Review of "A Government Out Of Sight"

Brian Balogh’s A Government Out of Sight: The Mystery of National Authority in Nineteenth-Century America illustrates how contrary to popular conception of the first century of American as defined by laissez-faire policies, the Federal government used much of it’s purchasing and administrative power to help build the American market in a manner that was largely kept out of sight. The manner in which this was accomplished was through subsidies, legal rulings, injunctions, contracts for labor and goods, the use of the military to encourage western settlement, import taxes and the use of state and local governments as a mediator of Federal policy.

Balogh frames the evolution of the American government as emerging from ideological debates stemming from the Federalist and anti-Federalist political campaigns. Jefferson, Hamilton, Adams on the national level and many others on the state level attempt to govern using classical, small state Republican ideals. However in a vast expanse of land settled by people with tenuous allegiance to the government the appeals to virtue and affect often fell on deaf ears. As they wrestled with traders and settlers who held no or only a tenuous allegiance to the new general government, these leaders found themselves in situations that forced them to adjust these a priori valuations to the matter at hand.

One such example of this given by Balogh is in the years immediately following the revolution. “Tanners, hatters, glass manufacturers, and manufacturers of cloth all clamored for protection against foreign imports. Ever with such protection, they faced competition from better capitalized British agents” (174). Such a policy in favor of national manufacturing, however, was not desired by the much wealthier, aristocratic mercantile elite. In a period of conflict with Britain these interest groups has their greatest wish granted by Jefferson when he declaimed an embargo, however the mercantile interests all but ignored them. Lacking the popular support, military powers and desire to potentially reignite direct conflict – such a policy was dropped. The lessons learned from such an experience were not missed and led to policies oriented towards personal interest and the growth of military capabilities justified perhaps most pithily in the modern context by Thomas Freidman who said that “McDonald’s cannot flourish without McDonnell Douglas”.

It was in this context of competing allegiances, to the Republic and to personal interest, that the judiciary began it’s transmogrification of a set of juridical beliefs premised on the commonwealth notion of governance inherited by the British to one of natural rights based individual personhood. As business and government pushed for development of the interior, the value of the “people” was diminished to make way for an increased conception of rule of law and private property. In this context Balogh insightfully points out that states and local governments often fought and won the right to direct development inside the state. It was in this was that the state were able to replace or reform the designs of northern capitalists that sought to specialize farming or manufacture in areas they deemed most fitting to their needs rather than according to those that lived there. Thus while Balogh describes the effects that the economic power of the railroads, the need for greater capital investment for machinery, farmers transition from partial self-sufficiency via crop variety to monocultural practices totally dependent on the market has, he simultaneously seems to ignore the wider implications of having more people involved in market transactions defined by an international scale.

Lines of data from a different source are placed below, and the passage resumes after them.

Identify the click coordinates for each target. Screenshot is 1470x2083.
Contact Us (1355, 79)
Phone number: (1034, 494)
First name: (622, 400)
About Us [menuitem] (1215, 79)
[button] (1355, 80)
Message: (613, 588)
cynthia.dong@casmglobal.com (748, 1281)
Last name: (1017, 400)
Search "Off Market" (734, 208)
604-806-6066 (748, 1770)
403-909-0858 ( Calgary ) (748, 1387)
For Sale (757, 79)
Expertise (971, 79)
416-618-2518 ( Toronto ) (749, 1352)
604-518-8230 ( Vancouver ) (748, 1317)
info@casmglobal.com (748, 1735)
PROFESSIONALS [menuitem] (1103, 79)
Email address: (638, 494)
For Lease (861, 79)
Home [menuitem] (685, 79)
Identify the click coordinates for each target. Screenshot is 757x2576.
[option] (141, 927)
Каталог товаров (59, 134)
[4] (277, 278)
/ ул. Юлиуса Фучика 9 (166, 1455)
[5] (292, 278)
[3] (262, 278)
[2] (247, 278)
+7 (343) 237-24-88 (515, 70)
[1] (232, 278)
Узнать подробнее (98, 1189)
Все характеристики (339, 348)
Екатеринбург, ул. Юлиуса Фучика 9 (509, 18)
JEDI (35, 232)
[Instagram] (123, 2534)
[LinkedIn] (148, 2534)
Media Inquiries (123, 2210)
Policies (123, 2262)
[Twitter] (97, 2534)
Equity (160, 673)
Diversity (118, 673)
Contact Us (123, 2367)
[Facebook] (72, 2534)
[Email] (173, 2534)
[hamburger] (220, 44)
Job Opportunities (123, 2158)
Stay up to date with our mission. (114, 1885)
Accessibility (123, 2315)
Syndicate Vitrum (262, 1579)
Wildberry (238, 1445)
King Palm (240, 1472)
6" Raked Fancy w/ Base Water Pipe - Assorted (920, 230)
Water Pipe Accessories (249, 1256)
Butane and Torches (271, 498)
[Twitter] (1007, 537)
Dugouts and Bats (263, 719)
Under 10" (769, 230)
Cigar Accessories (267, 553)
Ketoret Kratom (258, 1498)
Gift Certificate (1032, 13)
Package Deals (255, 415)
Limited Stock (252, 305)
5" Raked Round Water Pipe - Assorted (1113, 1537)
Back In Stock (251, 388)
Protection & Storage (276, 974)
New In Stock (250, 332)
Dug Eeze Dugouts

A recurring theme that Balogh references frequently is that much of the taxation powers of the government weren’t “seen” by the people of the time as it was hidden in the price of the imported goods they were purchasing. While during normal times this wasn’t a contentious issue, during periods of conflict with other nations the federal government suspended this “invisibility” and that this was met with opposition and later, during periods of Federally sponsored development the states would assert their prerogative as those knowledgable of a given area to contract out work.

One point that relates to my historical research is the development of the American identity as opposed to the regionally defined one as well as the ideologies and policies of early American Socialist parties. The Knights of Labor are mentioned in passing during the period of the “amorphous stage of the labor movement” however Balogh gives them and their later off-shoots any mention in depth (317). I do not fault him for this as his concern is primarily with demonstrating the manners in which the Federal or “General Government” has consistently played a role in the development of markets and the regulation of commerce, however as his history is institutional and top-down he overlooks how it was that political actors/workers at the time recognized the role the government was playing and desired to take it over to change the tempo of development. Additionally elided are the private corporate security forces such as the Pinkertons whose policing role was in later taken over by national guardsman.

In his concluding section, Balogh lauds the renaissance of an associative order of para-states as being both more pragmatic and attuned to the historical circumstances of America. He sees the attempt of socialists or liberals ignorant of the historical failures of such a policy whereby government takes a more energetic role bound to failure by citing the “spontaneous” growth of professional institutions as regulating bodies. Presumably, all that is needed to counteract the effects of the carceral state and vast economic disparity are paternalistic organizations (which can appeal for federal aid) that redistribute wealth and attempt to alter legislation rather than a government or political party that takes the general welfare clause to signify that it actually cares about the welfare of all the people rather than putting primary concern on it’s corporate citizens. Considering the account that he just wrote that explicitly shows that such organization flourish only on the largesse of business this seems surprising, but as his concern is primarily with the captains of industry and their political counterparts it is less so.